Inna wasn't hungry, but it gave her shamed eyes somewhere to turn. The apple
sharlottka
was covered with a napkin, against which an envelope had been propped up.

Trying not to compound the offence she'd already given, she hesitated before picking it up. Cautiously, she asked: ‘What's this?'

Leman didn't look round. ‘What we were celebrating,' he said as he left. ‘Your temporary residence permit.'

 

CHAPTER THIRTEEN

Inna woke in a tangle of limbs to the slamming of grey wind and sleet against the window, to the warm stillness of a bed containing their two bodies.

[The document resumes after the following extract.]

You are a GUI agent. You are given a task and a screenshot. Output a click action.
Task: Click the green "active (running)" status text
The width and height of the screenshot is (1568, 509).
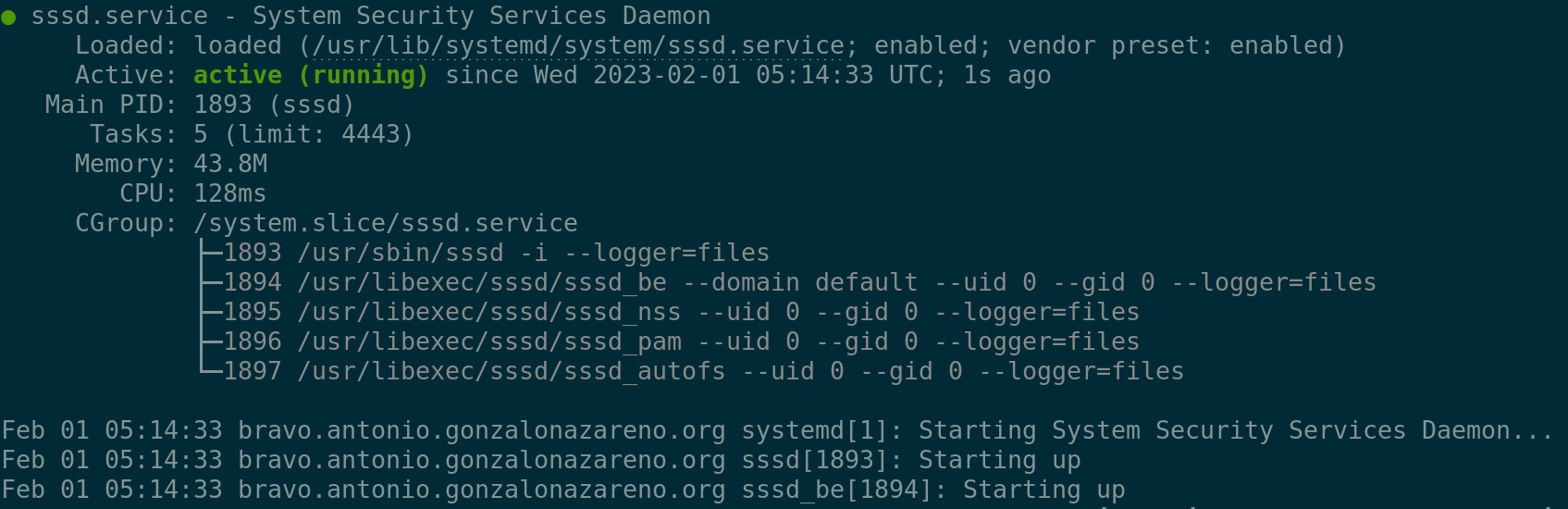coord(311,76)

Yasha was asleep. Looking at his peaceful face made her heart swell. She remembered how, last night, they'd lingered at the doorway, clung together, full of the glorious unknown, before …
here
; how he'd laughed a little as they shifted towards, then away again from his room; how he'd whispered, ‘I thought you were beautiful right from that first moment, when I opened the front door, and there you were.'

She ran her hands down his chest, marvelling at the newness of everything she now knew, at the happiness suffusing her, aware of the stir of his flesh.

‘Don't,' he whispered sleepily, taking her hand in his.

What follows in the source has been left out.